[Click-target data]
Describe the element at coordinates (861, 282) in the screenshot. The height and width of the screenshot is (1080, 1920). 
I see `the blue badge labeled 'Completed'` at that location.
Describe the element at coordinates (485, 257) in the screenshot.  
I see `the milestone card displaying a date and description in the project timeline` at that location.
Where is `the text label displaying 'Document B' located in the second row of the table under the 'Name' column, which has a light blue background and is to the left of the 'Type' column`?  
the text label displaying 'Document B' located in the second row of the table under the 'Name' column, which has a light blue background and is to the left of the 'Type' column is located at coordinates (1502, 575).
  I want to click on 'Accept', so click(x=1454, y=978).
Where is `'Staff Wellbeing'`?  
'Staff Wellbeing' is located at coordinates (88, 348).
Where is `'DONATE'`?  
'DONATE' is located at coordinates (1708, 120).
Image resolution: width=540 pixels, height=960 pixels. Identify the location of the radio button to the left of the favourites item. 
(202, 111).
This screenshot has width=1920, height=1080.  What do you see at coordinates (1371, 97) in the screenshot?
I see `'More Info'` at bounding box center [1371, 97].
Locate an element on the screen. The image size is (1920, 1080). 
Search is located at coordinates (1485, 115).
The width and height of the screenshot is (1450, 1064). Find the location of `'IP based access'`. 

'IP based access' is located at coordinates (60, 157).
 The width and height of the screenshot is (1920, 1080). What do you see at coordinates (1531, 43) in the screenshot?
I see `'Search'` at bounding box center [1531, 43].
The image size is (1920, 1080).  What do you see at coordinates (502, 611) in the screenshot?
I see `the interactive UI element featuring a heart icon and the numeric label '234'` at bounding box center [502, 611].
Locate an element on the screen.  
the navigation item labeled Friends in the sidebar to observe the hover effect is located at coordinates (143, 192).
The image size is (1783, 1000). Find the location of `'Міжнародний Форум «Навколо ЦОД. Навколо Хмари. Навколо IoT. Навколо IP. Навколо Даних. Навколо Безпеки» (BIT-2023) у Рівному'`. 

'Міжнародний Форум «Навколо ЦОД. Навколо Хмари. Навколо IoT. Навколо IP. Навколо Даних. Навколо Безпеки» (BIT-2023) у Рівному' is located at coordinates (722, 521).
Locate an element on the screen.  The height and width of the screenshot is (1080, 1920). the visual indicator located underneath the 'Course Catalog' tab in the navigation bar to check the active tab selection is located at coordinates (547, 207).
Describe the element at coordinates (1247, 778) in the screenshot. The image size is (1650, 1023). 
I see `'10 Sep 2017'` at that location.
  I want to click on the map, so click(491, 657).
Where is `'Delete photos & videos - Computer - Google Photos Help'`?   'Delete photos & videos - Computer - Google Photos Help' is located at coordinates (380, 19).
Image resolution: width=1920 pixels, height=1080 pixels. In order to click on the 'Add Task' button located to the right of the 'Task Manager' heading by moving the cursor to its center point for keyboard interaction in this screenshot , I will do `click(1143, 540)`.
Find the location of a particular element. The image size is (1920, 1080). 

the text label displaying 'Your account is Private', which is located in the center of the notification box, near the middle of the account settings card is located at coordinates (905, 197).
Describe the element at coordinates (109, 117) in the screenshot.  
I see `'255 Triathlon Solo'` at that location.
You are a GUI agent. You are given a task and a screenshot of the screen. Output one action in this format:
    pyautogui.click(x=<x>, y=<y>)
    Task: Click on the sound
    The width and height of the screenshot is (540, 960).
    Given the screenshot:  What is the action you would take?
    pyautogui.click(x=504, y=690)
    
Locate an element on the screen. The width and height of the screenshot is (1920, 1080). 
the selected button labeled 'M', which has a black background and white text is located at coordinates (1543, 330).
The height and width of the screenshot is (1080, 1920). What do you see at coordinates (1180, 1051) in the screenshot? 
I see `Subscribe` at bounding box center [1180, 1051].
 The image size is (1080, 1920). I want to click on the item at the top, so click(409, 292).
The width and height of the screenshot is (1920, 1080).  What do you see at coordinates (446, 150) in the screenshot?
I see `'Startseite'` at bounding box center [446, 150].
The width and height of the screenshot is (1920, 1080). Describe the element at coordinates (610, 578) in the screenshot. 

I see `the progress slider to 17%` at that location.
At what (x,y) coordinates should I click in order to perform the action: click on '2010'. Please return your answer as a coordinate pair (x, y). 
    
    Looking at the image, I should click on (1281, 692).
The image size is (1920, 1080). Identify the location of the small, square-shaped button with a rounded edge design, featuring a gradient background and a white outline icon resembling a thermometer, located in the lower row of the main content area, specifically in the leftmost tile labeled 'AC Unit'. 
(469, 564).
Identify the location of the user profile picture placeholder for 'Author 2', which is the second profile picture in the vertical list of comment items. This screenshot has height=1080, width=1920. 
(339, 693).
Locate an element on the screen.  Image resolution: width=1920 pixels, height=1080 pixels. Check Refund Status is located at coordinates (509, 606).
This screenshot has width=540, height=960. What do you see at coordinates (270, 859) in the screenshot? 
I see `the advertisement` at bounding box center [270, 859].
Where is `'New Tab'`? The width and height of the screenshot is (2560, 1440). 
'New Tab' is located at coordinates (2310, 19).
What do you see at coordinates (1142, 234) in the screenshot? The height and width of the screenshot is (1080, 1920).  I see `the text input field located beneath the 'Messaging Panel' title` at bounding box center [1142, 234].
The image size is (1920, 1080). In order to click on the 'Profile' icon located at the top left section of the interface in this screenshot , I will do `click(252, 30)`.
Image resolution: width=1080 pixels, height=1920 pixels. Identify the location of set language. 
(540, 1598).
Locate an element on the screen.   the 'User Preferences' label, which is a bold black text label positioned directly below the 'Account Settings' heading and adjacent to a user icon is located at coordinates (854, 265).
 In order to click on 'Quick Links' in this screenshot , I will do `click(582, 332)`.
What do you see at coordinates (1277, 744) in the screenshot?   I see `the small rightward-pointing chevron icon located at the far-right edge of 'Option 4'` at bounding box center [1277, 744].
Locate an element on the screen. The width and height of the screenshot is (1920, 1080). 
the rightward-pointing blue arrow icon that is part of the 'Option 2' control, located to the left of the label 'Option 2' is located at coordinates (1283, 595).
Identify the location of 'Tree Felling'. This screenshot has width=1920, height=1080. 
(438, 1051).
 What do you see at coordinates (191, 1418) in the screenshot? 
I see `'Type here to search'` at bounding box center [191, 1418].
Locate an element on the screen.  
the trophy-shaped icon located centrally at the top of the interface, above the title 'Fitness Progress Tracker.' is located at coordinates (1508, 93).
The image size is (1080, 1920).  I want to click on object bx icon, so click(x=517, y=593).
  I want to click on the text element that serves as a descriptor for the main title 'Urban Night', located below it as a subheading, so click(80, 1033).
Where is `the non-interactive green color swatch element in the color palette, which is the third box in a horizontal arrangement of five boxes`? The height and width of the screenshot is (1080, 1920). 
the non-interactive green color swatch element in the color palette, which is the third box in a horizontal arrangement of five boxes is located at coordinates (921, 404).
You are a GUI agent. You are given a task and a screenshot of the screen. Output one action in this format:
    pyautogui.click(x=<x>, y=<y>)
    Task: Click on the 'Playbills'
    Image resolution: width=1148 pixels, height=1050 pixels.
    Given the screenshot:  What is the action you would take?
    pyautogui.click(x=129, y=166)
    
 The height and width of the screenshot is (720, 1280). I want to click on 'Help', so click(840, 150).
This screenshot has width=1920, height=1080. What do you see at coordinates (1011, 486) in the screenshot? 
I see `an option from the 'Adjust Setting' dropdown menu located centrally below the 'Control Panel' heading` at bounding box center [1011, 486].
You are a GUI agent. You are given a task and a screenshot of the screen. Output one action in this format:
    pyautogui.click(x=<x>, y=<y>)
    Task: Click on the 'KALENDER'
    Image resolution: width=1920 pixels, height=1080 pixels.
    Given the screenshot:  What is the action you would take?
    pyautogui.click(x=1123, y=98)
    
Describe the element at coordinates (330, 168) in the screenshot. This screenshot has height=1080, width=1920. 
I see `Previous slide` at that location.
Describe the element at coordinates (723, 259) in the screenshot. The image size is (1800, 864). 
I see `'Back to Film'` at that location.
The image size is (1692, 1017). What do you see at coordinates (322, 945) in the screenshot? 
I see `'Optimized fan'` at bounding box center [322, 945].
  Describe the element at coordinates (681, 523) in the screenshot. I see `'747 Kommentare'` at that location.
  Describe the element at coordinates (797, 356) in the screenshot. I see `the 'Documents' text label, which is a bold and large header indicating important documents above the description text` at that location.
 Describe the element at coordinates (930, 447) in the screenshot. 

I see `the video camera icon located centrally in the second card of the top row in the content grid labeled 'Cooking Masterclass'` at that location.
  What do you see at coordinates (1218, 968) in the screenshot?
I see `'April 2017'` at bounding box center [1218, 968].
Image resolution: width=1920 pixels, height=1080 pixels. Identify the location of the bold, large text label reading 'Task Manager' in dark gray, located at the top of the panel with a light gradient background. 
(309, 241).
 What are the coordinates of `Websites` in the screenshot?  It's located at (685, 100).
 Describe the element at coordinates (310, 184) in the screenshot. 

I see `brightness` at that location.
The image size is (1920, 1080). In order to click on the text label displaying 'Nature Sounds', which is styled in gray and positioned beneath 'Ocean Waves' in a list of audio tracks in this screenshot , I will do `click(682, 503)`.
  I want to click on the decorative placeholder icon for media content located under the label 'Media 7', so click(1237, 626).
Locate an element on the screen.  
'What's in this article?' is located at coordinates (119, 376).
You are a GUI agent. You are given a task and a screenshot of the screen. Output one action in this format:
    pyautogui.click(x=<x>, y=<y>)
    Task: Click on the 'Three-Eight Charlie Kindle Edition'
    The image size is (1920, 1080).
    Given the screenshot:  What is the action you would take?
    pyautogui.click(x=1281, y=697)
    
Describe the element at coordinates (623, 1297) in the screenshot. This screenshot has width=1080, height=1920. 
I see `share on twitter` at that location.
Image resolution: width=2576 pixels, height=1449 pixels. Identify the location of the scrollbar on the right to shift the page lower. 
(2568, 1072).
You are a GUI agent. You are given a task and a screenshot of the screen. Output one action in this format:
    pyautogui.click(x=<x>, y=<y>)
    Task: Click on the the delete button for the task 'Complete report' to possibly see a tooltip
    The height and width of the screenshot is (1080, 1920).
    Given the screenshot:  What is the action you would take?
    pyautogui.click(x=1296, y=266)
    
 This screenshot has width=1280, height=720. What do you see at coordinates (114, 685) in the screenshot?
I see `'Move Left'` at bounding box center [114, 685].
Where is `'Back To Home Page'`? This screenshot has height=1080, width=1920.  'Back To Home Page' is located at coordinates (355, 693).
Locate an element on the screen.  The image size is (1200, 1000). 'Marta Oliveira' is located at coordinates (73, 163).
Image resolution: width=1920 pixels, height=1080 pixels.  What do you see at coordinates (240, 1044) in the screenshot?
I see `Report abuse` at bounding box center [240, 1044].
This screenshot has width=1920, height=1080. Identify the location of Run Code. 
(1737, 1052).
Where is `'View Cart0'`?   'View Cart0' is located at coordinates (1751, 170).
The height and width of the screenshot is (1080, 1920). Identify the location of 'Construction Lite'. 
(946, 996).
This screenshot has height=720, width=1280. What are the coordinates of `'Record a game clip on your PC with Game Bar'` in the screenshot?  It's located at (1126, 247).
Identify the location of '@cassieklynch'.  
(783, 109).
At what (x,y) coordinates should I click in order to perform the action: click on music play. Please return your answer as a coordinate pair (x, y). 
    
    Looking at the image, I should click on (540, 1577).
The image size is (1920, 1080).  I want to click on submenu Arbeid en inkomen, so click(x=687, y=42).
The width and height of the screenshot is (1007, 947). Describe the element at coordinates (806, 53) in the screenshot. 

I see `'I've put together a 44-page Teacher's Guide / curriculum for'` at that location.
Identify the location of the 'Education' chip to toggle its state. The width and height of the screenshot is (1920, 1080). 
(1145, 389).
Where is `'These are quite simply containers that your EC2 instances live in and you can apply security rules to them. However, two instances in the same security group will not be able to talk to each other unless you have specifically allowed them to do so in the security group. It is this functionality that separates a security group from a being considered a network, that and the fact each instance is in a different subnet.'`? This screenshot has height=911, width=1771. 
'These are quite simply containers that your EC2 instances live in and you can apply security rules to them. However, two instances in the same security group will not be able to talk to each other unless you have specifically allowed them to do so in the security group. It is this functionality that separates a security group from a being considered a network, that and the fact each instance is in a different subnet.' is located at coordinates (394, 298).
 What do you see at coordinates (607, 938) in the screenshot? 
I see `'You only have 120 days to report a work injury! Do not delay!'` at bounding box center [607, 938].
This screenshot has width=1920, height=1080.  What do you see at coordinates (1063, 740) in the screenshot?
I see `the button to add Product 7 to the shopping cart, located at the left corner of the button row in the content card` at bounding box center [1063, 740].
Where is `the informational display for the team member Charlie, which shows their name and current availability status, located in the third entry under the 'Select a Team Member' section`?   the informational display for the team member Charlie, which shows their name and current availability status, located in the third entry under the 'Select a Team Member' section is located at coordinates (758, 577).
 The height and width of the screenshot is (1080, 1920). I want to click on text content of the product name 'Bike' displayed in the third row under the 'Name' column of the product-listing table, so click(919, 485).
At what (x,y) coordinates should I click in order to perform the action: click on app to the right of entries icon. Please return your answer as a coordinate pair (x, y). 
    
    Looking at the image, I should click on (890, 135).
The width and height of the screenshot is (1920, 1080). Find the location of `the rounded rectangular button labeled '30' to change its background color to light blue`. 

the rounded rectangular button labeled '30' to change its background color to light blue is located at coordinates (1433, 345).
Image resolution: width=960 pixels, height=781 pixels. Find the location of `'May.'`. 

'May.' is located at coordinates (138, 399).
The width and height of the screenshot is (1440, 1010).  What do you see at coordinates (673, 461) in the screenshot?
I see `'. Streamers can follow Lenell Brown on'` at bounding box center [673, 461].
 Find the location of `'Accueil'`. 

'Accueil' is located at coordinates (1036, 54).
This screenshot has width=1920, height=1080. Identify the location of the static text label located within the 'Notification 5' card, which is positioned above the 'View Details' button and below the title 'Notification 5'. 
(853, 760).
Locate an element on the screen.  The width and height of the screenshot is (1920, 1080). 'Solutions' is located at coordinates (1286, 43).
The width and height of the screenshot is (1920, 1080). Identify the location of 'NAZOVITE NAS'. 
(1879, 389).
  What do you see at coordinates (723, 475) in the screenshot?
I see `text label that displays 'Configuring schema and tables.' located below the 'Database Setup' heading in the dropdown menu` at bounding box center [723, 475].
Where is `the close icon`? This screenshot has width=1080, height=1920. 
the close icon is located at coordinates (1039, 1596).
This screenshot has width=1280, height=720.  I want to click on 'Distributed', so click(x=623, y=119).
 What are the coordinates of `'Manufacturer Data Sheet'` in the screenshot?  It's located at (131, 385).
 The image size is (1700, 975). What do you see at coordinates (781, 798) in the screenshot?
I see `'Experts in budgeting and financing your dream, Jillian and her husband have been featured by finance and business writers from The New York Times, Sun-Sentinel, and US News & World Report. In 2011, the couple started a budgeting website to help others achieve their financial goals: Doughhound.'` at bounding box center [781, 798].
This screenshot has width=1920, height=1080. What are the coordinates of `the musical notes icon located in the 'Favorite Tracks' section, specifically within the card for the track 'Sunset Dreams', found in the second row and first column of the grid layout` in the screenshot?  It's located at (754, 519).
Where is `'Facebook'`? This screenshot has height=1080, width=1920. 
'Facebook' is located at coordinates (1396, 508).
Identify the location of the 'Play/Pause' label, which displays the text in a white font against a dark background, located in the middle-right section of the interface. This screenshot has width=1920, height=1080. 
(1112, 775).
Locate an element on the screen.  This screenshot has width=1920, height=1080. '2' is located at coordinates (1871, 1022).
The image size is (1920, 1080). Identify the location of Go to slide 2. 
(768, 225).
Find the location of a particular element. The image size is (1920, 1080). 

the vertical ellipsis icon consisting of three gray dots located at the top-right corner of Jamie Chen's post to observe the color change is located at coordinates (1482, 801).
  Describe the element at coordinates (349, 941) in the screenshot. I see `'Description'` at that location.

Given exercise: Which lines in the data above contain the string "close"? Select each of those lines and copy it in full, counting only matches with the same uppercase and lowercase letters.

The completed task:
Where is `the close icon`? This screenshot has width=1080, height=1920. 
the close icon is located at coordinates (1039, 1596).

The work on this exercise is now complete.